On 27 April, Michael Meacher and John McDonnell agreed that whichever had fewer supporters the day after Blair resigned as Labour leader would step aside, to allow the other a stronger chance to secure the support of the 45 MPs necessary to qualify for the ballot paper. On 1 May, Blair announced that he would announce his resignation as Labour leader the following week, following which he expected a campaign of about seven weeks. He also announced his support for Brown to succeed him as Labour leader and Prime Minister. On 3 May, the day after Blair and Brown's tenth anniversary as Prime Minister and Chancellor of the Exchequer, elections were held for English and Scottish Local Government, the Scottish Parliament and the Welsh Assembly. Labour faced mixed results, making gains in some areas, with slightly higher support than the previous year in the Local Elections and fairly minimal losses in the devolved elections, remaining the largest party in Wales and having one less seat than the SNP in Scotland, while losing many English council seats, mainly to the Conservative Party.

On 3 May, Charles Clarke changed his position towards Brown, praising him publicly and denying that he was poised to challenge for the Labour leadership.
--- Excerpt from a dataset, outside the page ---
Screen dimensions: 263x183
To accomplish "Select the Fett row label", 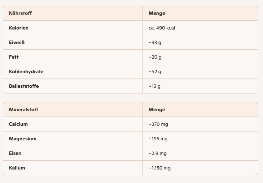I will point(14,57).
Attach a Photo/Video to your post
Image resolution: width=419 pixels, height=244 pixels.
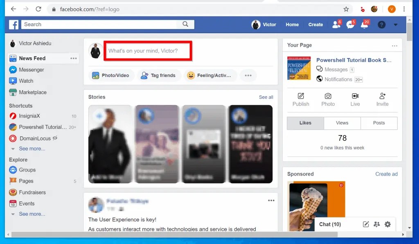pos(111,75)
In an interview with The Times the following day, he claimed that he could get a sufficient number of nominations to stand for the Labour leadership, but that the Labour Party did not "have the appetite" for such a contest. John Reid and John Hutton also announced their support for Brown, Reid going on to announce that he would be stepping down as Home Secretary upon the departure of Blair and Prescott.

On 9 May, in the last Prime Minister's Questions before Blair announced the vacancy for the Labour leadership, David Cameron described the Labour government as "like The Living Dead". Blair ignored Cameron's taunts regarding the possible chaos caused by interim arrangements for election of a new Labour leader and the upcoming resignation of John Reid from the government.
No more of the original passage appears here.